Perciò una conclusione si impone: si costituiscano gruppi, sindacati per iniziative economiche. La loro azione non potrà non essere utilissima a chiarire le idee, a sostituire concetti precisi a concetti vaghi o forse erronei; ad additare la via ai capitalisti e lavoratori ardimentosi decisi a portare la luce materiale della civiltà nella colonia. Ma siano per ora gruppi, sindacati di studio, siano consapevolmente dai promotori versati dei fondi col concetto che i fondi devono servire a questa opera utile di avanscoperta economica da iniziare ora su i libri e da compiersi in seguito sul terreno;e siano i sottoscrittori conscii del rischio che essi corrono.

 

 

Fare di più, per il momento, mi sembra prematuro; e potrebbe diventare pericoloso per lo sviluppo della colonia.
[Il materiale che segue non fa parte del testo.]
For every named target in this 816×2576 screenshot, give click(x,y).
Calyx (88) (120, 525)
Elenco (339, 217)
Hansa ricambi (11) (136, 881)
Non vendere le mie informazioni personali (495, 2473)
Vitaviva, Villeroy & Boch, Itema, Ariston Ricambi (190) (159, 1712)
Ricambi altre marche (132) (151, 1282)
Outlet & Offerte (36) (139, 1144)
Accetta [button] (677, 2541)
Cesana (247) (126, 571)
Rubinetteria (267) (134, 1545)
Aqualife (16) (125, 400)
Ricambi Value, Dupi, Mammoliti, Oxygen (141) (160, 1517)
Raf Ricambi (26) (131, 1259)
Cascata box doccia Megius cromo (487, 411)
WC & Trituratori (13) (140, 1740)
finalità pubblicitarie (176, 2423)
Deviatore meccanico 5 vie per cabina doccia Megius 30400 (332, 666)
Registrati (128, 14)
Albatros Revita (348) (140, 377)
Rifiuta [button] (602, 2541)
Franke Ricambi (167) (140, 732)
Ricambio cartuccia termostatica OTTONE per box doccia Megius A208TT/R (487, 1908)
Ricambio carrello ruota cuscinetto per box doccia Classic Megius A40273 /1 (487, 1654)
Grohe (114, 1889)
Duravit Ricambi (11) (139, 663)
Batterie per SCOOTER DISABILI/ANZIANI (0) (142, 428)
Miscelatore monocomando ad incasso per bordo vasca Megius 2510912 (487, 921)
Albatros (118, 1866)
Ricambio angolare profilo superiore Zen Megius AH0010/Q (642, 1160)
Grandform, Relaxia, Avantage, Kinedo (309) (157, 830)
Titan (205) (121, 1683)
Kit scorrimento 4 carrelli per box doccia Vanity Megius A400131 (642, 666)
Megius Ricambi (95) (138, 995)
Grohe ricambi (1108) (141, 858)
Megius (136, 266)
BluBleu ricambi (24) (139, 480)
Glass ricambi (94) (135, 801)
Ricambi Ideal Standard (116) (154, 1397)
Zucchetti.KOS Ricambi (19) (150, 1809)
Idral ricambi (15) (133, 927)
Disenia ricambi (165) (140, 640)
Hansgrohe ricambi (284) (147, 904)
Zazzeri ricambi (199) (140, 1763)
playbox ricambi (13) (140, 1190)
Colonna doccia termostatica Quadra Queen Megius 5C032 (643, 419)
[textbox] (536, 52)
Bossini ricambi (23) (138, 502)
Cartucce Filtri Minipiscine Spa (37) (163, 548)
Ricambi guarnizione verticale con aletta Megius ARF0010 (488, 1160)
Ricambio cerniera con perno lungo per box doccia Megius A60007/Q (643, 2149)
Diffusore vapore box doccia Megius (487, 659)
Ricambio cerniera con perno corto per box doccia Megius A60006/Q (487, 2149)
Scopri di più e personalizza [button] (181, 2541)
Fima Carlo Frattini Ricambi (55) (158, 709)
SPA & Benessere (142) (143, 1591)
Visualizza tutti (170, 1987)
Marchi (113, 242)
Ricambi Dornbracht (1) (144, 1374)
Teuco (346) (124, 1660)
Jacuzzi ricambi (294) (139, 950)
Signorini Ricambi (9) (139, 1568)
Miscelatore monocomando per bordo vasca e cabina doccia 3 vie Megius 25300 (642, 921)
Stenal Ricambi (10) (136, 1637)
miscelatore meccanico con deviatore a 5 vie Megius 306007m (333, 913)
Quando sarà possibile, dalla fase dello studio si passerà all’azione. L’azione dovrà essere specificata, concreta, industria per industria, località per località; dovrà cominciare dalle aziende commerciali, passare a quelle di trasporto, allo scopo di utilizzare le forze già esistenti, e solo in seguito si potrà discorrere delle più difficili iniziative agrarie e industriali.

 

 

Probabilmente, anzi quasi certamente i concetti sovra esposti sono i medesimi che hanno ispirato i promotori delle iniziative economiche citate al principio di questo scritto. Non mi parve tuttavia inutile averli riesposti pubblicamente, sia perché in alcune circolari da me lette non ne vidi fatto cenno, sia perché le iniziative coloniali paiono trovare favorevole accoglienza nel pubblico. Ed è opportuno che l’accoglienza sia, oltreché favorevole, ragionata.